The creatures themselves appear mostly as strangely deformed rocks that move. Quick cuts and mere suggestions of something moving at the edge of one's perception work to build a bit of suspense. Eventually, once the creatures appear in earnest, they're still a bit vague — obviously crab- or spider-like, but the camera's eye never quite gives you the full picture. Not a bad way to present them, all in all. There's never any explanation or even supposition of what these things are, which, within the scope of the story, is the way to go. Unfortunately, it's revealed that the government has sent the astronauts up as human guinea pigs, on a mission not unlike the Nostromo's in Alien. It's a tired device, and I suspect the story might have worked better if the mission had been all about detecting Soviet missiles, with the creatures being discovered in the process, instead of the mission being a secret attempt to gain superiority over the Russians by way of capturing and controlling dangerous alien life forms.

One of the criticisms I'd seen that I quite agree with is that, though the film runs less than 90 minutes, it seems much longer. Yes, it does. While much of the drama is effective and the sensory effects produce the desired results, the varying camera angles, the dizzying transitions, the indistinct images, and confusing cuts also tend to produce fatigue. I recently reviewed Troll Hunter, which includes found footage, but it also provides a much smoother viewing experience, with less chaotic camera work, making for a less fatiguing and more appealing movie. If Apollo 18 had gone that route, I expect it would have been better received.

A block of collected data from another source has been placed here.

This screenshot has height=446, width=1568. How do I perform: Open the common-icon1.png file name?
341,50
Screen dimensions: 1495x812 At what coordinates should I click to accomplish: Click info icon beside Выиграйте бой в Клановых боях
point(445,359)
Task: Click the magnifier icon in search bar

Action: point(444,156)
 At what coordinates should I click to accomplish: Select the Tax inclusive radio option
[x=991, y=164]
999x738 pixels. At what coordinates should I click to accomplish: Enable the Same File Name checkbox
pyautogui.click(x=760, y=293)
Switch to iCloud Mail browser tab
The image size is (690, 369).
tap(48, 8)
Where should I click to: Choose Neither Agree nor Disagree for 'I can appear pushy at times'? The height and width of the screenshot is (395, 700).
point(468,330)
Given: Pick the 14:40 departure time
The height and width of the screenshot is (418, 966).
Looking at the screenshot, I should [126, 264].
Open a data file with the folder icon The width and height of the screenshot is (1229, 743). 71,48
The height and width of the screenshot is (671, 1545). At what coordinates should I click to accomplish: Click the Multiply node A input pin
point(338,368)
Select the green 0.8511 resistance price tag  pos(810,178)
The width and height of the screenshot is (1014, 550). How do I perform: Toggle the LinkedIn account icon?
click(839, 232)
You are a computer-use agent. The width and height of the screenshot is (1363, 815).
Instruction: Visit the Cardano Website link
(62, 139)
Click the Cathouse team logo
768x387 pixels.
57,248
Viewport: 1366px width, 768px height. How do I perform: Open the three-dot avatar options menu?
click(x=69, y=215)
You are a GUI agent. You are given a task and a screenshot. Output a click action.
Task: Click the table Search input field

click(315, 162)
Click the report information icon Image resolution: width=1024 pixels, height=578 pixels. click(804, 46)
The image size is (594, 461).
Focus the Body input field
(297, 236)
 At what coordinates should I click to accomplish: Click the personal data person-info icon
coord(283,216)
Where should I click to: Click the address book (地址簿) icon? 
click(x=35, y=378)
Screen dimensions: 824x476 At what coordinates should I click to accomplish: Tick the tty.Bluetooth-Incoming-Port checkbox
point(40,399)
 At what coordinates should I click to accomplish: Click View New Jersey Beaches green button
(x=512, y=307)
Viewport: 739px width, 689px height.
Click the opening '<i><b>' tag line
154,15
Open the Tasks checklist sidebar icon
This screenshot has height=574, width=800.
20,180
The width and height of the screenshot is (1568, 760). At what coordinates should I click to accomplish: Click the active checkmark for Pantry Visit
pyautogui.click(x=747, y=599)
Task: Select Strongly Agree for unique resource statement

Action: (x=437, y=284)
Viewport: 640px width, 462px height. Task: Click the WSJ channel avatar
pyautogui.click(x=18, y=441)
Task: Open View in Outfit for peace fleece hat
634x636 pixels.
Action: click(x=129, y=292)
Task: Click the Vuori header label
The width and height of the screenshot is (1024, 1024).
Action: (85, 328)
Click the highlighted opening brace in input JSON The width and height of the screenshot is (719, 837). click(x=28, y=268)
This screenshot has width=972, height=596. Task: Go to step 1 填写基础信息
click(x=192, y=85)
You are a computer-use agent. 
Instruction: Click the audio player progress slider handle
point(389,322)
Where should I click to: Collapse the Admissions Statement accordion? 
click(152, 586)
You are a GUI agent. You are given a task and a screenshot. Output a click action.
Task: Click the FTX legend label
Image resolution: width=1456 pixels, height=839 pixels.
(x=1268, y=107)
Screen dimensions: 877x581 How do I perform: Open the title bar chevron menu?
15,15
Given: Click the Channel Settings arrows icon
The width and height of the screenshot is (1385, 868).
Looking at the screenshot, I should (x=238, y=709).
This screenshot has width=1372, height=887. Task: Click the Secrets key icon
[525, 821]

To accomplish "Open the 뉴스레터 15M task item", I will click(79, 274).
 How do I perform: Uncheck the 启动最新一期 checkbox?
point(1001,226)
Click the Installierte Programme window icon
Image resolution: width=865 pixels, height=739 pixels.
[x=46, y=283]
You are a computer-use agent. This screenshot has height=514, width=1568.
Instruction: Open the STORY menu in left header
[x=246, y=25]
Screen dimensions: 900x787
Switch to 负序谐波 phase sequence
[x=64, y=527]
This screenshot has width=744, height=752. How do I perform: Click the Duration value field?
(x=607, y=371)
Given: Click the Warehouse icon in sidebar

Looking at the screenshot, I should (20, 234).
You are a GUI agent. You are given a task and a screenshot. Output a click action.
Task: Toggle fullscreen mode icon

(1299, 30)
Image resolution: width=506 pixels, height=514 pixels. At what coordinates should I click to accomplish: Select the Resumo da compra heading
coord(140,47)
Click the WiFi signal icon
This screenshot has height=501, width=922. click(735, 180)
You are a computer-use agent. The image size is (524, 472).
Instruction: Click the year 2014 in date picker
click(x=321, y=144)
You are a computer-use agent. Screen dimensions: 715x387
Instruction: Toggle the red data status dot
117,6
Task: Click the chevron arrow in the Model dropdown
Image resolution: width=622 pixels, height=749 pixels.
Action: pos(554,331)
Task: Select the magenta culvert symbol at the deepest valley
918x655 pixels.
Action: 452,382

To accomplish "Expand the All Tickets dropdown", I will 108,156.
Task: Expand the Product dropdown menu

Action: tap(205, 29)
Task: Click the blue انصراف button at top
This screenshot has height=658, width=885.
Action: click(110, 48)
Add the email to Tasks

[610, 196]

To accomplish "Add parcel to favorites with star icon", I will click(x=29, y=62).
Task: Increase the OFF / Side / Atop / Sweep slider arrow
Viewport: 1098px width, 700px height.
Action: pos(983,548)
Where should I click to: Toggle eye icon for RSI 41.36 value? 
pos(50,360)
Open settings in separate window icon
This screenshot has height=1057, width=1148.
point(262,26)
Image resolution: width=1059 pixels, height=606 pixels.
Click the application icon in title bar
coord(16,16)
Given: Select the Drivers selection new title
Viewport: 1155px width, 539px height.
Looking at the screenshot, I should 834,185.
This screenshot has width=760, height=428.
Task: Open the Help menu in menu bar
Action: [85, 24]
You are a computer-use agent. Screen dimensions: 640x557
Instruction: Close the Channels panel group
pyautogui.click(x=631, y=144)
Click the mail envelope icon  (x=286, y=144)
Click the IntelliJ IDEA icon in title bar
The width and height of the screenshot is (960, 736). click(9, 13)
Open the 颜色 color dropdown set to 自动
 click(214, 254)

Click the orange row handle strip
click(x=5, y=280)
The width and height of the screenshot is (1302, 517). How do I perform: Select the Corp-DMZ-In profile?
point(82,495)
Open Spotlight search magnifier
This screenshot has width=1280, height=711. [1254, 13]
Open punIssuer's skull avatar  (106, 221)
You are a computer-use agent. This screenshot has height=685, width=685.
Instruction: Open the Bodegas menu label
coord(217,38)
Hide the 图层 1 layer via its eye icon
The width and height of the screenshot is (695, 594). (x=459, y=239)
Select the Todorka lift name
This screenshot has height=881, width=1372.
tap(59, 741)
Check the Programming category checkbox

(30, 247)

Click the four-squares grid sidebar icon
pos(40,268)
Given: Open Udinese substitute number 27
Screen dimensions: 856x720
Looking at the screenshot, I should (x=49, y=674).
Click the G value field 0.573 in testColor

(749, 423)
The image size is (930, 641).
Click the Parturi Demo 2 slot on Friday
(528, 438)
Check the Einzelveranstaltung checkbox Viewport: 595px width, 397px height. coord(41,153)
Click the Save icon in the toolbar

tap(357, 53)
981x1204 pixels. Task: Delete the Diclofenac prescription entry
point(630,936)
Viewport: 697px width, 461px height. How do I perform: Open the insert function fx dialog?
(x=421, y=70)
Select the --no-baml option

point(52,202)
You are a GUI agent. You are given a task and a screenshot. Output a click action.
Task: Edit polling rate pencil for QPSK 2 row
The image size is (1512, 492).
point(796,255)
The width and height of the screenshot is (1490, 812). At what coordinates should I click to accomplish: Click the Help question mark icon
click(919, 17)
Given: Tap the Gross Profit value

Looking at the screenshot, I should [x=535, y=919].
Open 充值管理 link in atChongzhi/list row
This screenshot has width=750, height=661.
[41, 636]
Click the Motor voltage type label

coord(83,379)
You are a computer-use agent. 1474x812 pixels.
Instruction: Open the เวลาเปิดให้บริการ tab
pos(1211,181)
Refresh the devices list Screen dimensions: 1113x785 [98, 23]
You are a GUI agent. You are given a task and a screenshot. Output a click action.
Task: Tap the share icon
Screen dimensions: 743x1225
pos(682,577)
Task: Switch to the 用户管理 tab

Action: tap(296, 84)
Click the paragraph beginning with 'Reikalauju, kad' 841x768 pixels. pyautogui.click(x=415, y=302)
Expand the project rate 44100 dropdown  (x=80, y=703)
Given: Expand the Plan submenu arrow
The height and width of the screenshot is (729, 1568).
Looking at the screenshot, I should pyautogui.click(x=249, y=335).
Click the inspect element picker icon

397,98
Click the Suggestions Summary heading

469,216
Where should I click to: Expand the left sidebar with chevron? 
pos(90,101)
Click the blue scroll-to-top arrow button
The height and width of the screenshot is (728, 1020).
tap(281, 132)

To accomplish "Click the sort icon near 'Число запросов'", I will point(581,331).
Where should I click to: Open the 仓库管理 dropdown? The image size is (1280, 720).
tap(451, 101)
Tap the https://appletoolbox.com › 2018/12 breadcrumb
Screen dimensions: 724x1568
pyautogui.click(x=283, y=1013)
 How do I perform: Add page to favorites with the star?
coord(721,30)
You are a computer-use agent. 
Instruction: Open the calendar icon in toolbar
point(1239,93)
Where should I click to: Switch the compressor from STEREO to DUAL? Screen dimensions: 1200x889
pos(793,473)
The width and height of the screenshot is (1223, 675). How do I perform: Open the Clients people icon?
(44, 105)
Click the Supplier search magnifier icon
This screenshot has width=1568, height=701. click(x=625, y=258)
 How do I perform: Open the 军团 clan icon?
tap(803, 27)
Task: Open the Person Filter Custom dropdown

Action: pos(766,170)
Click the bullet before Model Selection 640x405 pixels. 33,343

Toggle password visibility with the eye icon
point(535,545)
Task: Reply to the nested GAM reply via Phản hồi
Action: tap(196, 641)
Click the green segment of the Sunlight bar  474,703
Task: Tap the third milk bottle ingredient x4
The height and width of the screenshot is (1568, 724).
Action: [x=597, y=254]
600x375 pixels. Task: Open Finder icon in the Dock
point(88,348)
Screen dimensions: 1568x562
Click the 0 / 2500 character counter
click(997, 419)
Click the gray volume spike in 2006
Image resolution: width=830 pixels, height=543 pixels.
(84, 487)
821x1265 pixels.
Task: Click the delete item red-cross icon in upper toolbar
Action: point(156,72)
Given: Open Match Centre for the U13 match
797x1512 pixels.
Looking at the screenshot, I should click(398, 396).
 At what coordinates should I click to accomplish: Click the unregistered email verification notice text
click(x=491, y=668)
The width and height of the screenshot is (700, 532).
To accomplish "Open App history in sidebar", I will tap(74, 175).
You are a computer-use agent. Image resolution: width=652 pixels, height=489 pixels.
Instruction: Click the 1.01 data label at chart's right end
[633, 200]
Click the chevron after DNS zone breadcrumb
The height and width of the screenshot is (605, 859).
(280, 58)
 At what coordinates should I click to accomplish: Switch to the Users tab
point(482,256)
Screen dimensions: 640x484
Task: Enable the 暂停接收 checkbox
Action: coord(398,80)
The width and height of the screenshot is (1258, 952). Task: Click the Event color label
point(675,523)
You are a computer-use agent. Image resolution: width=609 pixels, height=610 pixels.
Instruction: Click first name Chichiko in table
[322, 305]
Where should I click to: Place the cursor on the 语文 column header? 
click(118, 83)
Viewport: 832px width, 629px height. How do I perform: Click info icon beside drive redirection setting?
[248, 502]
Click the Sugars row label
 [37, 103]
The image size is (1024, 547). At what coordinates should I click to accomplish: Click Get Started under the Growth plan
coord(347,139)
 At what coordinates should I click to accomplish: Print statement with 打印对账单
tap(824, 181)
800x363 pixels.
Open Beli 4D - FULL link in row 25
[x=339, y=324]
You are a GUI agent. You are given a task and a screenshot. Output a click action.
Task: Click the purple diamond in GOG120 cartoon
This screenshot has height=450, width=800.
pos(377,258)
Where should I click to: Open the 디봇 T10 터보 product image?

Nope, it's not all that it ought to have been, but Apollo 18 does offer more, drama- and production-wise, than it gets credit for. I'd give it a solid three out of five Damned Rodan's Dirty Firetinis.
The remains of a Russian cosmonaut, whose mysterious fate soon becomes all too clear
The Russian lunar lander, whose spider-like contours provide an appealing visual irony
There's something inside Astronaut's Walker's space helmet....
An interesting — moving — rock formation, wot?